(SUPPLIED MATERIAL):
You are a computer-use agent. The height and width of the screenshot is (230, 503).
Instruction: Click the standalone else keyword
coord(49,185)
...
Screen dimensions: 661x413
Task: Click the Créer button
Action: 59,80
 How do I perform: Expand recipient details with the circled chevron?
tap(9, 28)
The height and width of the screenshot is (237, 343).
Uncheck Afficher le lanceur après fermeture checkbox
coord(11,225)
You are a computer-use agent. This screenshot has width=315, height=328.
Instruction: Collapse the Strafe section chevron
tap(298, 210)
* * *
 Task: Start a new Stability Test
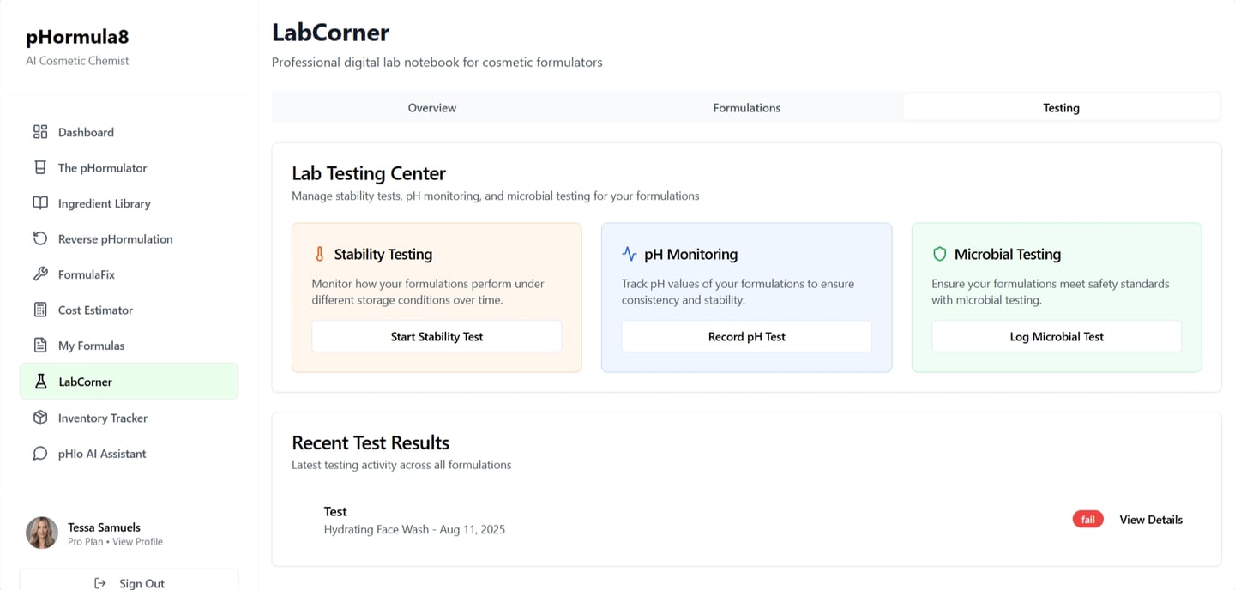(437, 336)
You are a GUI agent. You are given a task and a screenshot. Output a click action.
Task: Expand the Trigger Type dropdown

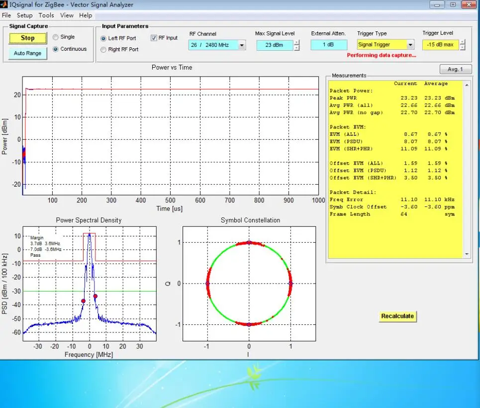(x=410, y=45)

(EXERCISE INSTRUCTIONS):
Using the listing above, return all lines where the word "agent" occurs.

(SOLUTION TO THIS PROBLEM):
You are a computer-use agent. The height and width of the screenshot is (230, 503).
You are a computer-use agent. This screenshot has width=315, height=328.
You are a GUI agent. You are given a task and a screenshot. Output a click action.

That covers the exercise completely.